During the week, most customers are men, but plenty of women and
children visit on weekends, Nayflesh said.
The spa offers a regular sauna — usually set at a paltry 120
degrees — a steam room, massage tables, a swimming pool and a rest-aurant
that serves Russian dishes.
But the major attractions, by far, are the two high-temperature
baths. The heat in the Russian bath is cranked up close to 200 degrees,
while the more-humid Turkish bath is a balmy 165.
Local Russians were ecstatic when the spa opened, Nayflesh said. Many
had been traveling to New York regularly to enjoy the familiar bath
experience.
“It's a really, really old Russian tradition,” he said. “Many
of the [Russian] guys came down here and said, "Thank you guys.
Thank you for building this place.' ”
Americans, on the other hand, might need a couple of visits to warm
up to the baths.
“The first time I came here, I thought, "This is what it must
be like to have asthma,' ” said spa public relations staffer Andy
Smith as he sat in the Russian bath.
Here's how a typical visit to the spa works:
Customers change from street clothes into bathing suits, white robes
and flip-flops.
They usually bake in one of the baths for 10 to 15 minutes at a time.
Then they walk out, take off their flip-flops, and plunge into a pool
— with a temperature of about 50 degrees — or take a cold shower.
The contrast in temperature improves circulation, Nayflesh said.

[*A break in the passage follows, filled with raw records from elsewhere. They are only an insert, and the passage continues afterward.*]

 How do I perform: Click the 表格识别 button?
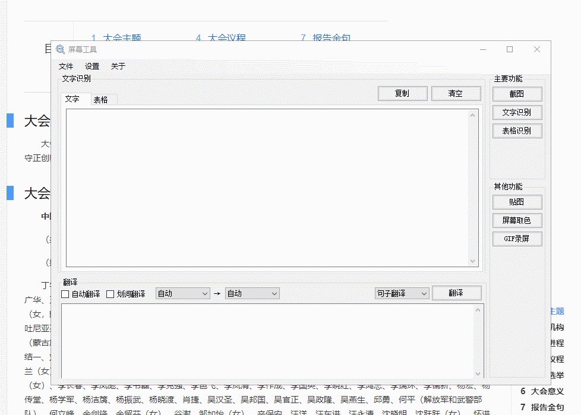[517, 131]
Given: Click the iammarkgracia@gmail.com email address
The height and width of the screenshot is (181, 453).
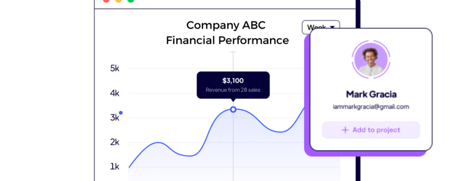Looking at the screenshot, I should point(371,107).
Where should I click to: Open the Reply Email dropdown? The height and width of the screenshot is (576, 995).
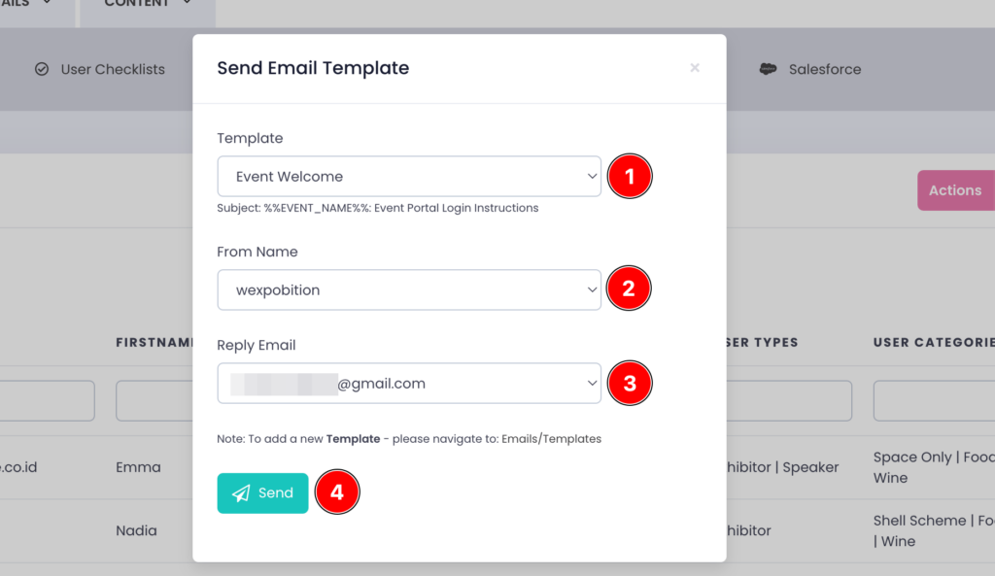(x=408, y=384)
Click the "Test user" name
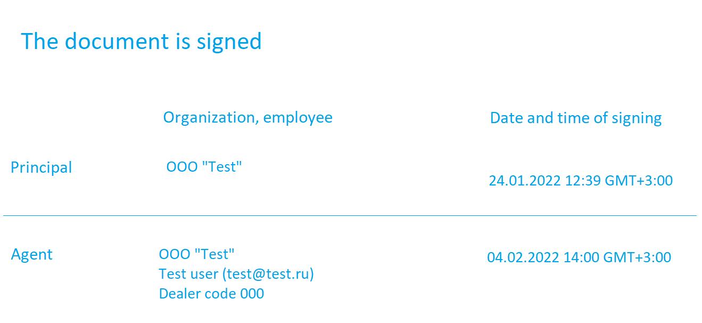 (x=188, y=274)
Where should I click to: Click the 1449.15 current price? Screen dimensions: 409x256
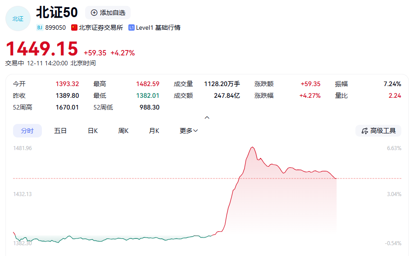click(42, 49)
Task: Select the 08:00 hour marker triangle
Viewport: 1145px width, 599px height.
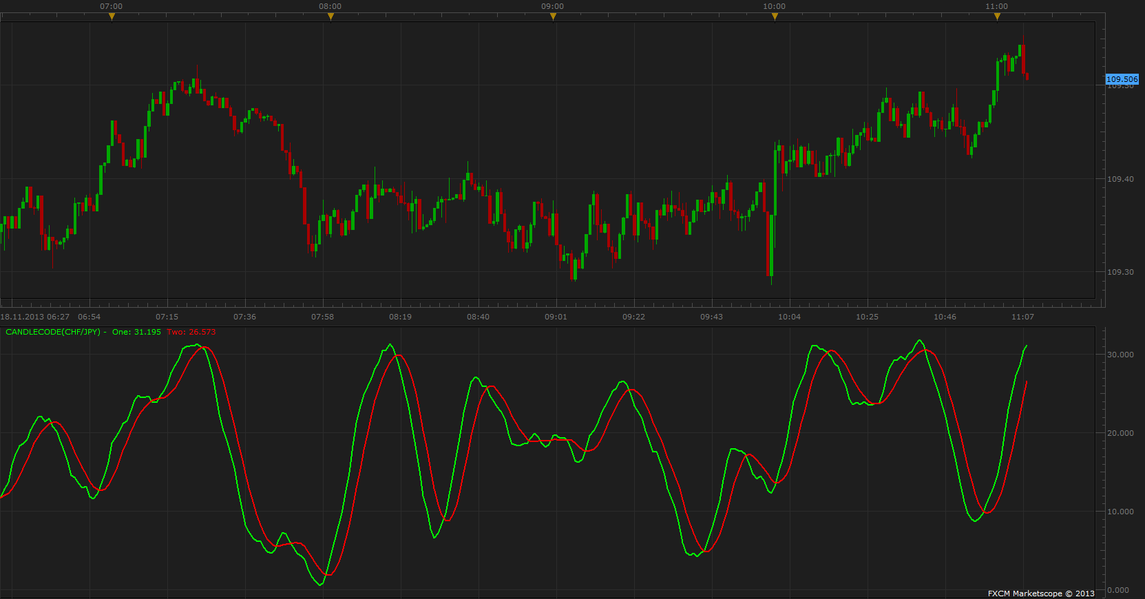Action: pos(330,17)
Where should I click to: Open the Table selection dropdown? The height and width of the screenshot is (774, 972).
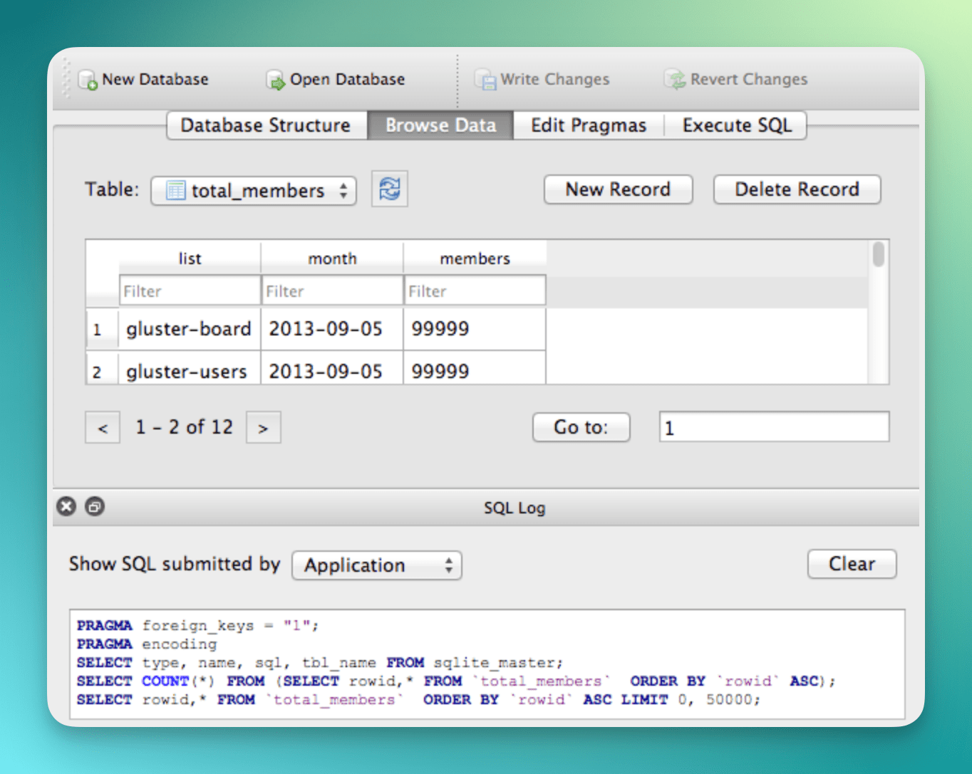(253, 190)
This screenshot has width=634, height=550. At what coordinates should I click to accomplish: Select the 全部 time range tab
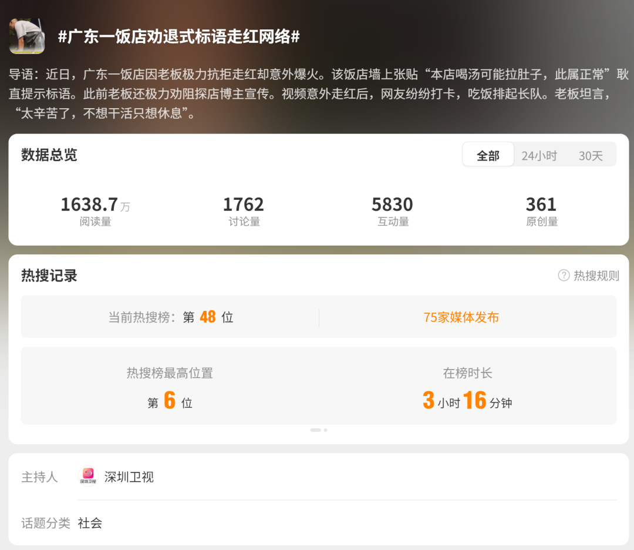(488, 155)
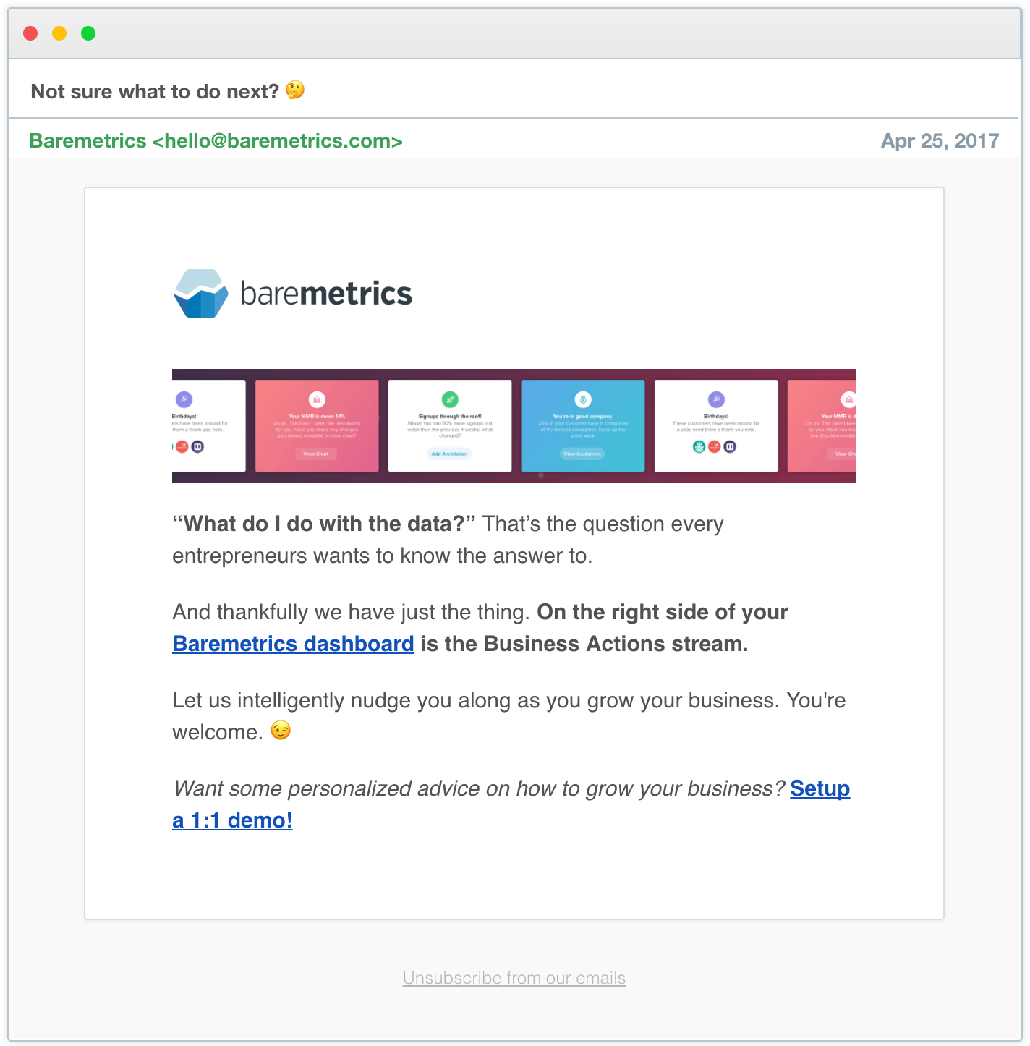Select the red avatar beside the green robot
Image resolution: width=1030 pixels, height=1046 pixels.
tap(714, 446)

Visitors repeat the process five or six times, taking time out
between each heat-and-plunge to talk with friends, drink tea or have a
bite to eat. Most visitors stay for at least four or five hours,
Nayflesh said. Some stay all day.
“It's almost like baseball in America,” Smith said of the social
aspects of the spa.
Admission is $30 a day for adults and $15 for children 10 years and
younger. Massages, food and drinks are extra.
The whole spa experience is relaxing, said Peter, a Ukrainian
customer who didn't want to give his last name.
“You will sleep much better,” he said. “You will sleep eight
hours, like a baby.”
To Nayflesh, the best part of the spa is that all people are treated
as equals.
“Everybody's the same,” Nayflesh said. “There are no rich, no
poor, no government, no governed. Everyone wears the same clothes.”
And endures the same 186-degree temperatures.